La résilience du modèle économique de la collecte des déchets
Ce qui rend les investissements dans l’ETF de gestion des déchets particulièrement attractifs, c’est la nature contre-intuitive de ce secteur. Contrairement aux industries cycliques qui souffrent lors des ralentissements économiques, la collecte des déchets repose sur un principe fondamentalement différent : les gens ont toujours besoin que leurs déchets soient évacués, que la conjoncture soit bonne ou mauvaise. Cette caractéristique défensive génère une source de revenus plus prévisible que la plupart des autres.
Les mécanismes financiers du secteur expliquent pourquoi. Les décharges fonctionnent selon ce qu’on pourrait appeler un modèle de péage. Lorsqu’un camion de déchets arrive sur un site d’enfouissement, l’opérateur facture des frais de déversement — essentiellement le prix par tonne de déchets livrés. En 2020, le tarif moyen de déversement s’élevait à 53,72 dollars la tonne, ce qui se traduit par environ 1,4 million de dollars de revenus annuels pour les petites décharges et 43,5 millions pour les grandes opérations, rien qu’avec les frais d’entrée. La particularité remarquable : ces tarifs ont presque triplé depuis 1982, démontrant un pouvoir de fixation des prix constant même à mesure que le secteur mûrit.
La domination de deux géants dans la gestion des déchets
Le secteur de la gestion des déchets est fortement concentré, avec deux entreprises privées qui détiennent une part disproportionnée du marché. Waste Management (WM) et Republic Services (RSG) contrôlent ensemble environ 480 des 2 627 décharges du pays — soit environ 18 % de la capacité totale. Dans le portefeuille de l’EVX, ces deux sociétés représentent près de 20 % du poids total du fonds, selon la documentation du fonds.
Leur performance boursière a été remarquable. Au cours des cinq dernières années, leurs cours ont doublé, surpassant de loin de nombreux indices boursiers plus larges. Cette domination duale reflète non seulement leur taille, mais aussi leur excellence opérationnelle dans la gestion d’un secteur souvent perçu comme peu glamour. EVX, qui suit l’indice NYSE Arca Environmental Services avec 24 holdings, capte cette concentration tout en offrant une exposition à l’écosystème plus large des ETF de gestion des déchets.
Opportunités ESG cachées dans les décharges
Au-delà de la simple élimination des déchets, le secteur de la gestion des déchets a évolué pour capturer une valeur supplémentaire via plusieurs canaux. La valorisation des décharges — l’extraction de matériaux recyclables dans des sites d’enfouissement vieillissants — génère des revenus additionnels tout en réduisant l’impact environnemental. Certains opérateurs extraient désormais des matériaux de décharges datant de plusieurs décennies pour les retransformer en produits utilisables.
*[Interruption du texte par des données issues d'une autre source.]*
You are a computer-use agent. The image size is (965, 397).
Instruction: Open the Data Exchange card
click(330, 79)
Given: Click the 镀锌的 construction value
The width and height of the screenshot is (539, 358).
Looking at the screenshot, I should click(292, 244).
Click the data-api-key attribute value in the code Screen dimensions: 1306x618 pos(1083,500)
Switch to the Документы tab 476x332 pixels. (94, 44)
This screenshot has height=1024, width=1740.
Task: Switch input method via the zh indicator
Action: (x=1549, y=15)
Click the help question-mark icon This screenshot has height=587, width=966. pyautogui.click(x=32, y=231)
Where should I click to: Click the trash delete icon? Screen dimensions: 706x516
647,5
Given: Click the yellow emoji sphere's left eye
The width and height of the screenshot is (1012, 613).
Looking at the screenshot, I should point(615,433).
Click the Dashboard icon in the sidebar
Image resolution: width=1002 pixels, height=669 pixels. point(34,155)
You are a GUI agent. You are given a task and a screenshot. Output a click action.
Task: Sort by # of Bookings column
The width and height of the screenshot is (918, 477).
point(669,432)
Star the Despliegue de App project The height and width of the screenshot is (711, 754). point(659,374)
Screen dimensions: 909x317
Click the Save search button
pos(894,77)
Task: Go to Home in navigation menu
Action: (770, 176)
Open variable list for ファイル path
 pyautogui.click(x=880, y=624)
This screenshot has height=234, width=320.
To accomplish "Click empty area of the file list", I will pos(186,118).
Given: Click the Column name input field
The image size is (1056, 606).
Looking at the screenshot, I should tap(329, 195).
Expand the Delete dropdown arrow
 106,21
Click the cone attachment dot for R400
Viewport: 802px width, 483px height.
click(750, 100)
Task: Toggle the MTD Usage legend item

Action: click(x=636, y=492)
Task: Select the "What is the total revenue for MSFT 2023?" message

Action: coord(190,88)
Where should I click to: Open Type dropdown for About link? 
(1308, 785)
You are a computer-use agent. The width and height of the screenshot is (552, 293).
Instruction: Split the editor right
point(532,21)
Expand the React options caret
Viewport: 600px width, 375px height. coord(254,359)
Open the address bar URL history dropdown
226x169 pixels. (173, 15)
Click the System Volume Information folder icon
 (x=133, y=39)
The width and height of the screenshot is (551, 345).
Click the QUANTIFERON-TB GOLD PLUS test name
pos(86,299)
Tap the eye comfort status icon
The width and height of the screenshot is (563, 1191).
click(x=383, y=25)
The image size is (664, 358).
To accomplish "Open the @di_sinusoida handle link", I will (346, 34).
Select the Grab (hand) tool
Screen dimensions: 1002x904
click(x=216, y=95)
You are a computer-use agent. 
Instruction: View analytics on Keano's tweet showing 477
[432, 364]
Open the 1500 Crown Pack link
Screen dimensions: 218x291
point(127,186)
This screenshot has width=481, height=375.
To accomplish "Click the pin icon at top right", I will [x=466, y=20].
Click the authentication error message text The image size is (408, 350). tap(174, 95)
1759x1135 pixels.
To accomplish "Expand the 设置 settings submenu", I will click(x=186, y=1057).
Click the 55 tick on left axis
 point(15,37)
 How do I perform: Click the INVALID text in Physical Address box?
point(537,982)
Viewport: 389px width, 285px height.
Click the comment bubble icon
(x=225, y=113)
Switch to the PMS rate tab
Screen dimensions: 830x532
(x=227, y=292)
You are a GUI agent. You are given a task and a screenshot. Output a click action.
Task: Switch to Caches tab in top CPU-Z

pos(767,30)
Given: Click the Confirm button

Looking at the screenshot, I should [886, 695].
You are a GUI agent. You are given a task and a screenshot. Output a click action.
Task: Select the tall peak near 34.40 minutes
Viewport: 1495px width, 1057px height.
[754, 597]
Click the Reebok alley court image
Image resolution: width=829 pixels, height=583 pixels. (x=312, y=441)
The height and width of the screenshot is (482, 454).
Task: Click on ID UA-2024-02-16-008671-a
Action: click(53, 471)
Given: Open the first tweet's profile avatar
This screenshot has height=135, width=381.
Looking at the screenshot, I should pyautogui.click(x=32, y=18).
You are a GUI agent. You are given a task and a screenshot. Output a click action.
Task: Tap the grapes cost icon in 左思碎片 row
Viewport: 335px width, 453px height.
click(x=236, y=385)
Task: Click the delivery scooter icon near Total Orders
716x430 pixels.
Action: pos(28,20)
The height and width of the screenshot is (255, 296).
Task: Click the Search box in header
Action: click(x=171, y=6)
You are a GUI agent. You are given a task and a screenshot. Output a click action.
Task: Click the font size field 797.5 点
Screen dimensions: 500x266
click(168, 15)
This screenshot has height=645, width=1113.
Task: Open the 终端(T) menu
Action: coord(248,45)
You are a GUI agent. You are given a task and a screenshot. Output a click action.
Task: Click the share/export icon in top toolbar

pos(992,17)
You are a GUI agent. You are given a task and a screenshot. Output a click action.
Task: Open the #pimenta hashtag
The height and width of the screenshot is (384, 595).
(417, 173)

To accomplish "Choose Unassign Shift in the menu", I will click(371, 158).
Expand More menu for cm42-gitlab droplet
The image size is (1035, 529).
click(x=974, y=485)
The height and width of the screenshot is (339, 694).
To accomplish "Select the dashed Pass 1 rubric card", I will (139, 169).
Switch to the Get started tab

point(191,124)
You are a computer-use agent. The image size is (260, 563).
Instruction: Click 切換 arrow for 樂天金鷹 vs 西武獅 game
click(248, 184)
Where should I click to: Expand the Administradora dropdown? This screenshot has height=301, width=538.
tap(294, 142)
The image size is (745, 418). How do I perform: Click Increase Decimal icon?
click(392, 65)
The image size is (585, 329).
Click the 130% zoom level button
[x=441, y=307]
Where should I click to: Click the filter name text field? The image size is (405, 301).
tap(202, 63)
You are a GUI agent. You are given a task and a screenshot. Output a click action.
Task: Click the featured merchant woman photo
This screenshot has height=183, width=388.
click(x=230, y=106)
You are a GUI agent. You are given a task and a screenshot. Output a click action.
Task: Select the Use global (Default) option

Plus innovant encore, la capture du méthane a transformé les décharges en producteurs d’énergie. Le gaz méthane naturellement émis par les sites d’enfouissement peut désormais être exploité et converti en électricité. Selon l’Administration américaine de l’énergie (EIA), le gaz de décharge produit environ 10,5 milliards de kilowattheures d’électricité chaque année — de quoi alimenter environ 810 000 foyers et chauffer près de 547 000 foyers annuellement. Pour les détenteurs d’ETF de gestion des déchets, cela signifie que ces entreprises monétisent ce qui était autrefois considéré comme un simple sous-produit, créant des marges supplémentaires tout en réduisant les émissions de gaz à effet de serre.
Un engagement à long terme justifié
La catégorie des ETF de gestion des déchets mérite d’être réévaluée par les investisseurs en quête de stabilité et de croissance. Les entreprises de services environnementaux évoluent dans un secteur où la demande est prévisible, le pouvoir de fixation des prix est démontrable, et les critères ESG sont profondément ancrés. La performance quadruplée de l’EVX sur 15 ans n’a pas été le fruit du hasard — elle reflète un secteur à la fois défensif, rentable et de plus en plus sophistiqué dans la capture de la valeur environnementale. Pour ceux qui sont prêts à regarder au-delà du nom peu glamour du secteur, les investissements dans la gestion des déchets peuvent offrir exactement ce que beaucoup de portefeuilles environnementaux recherchent : une résilience authentique combinée à des rendements significatifs.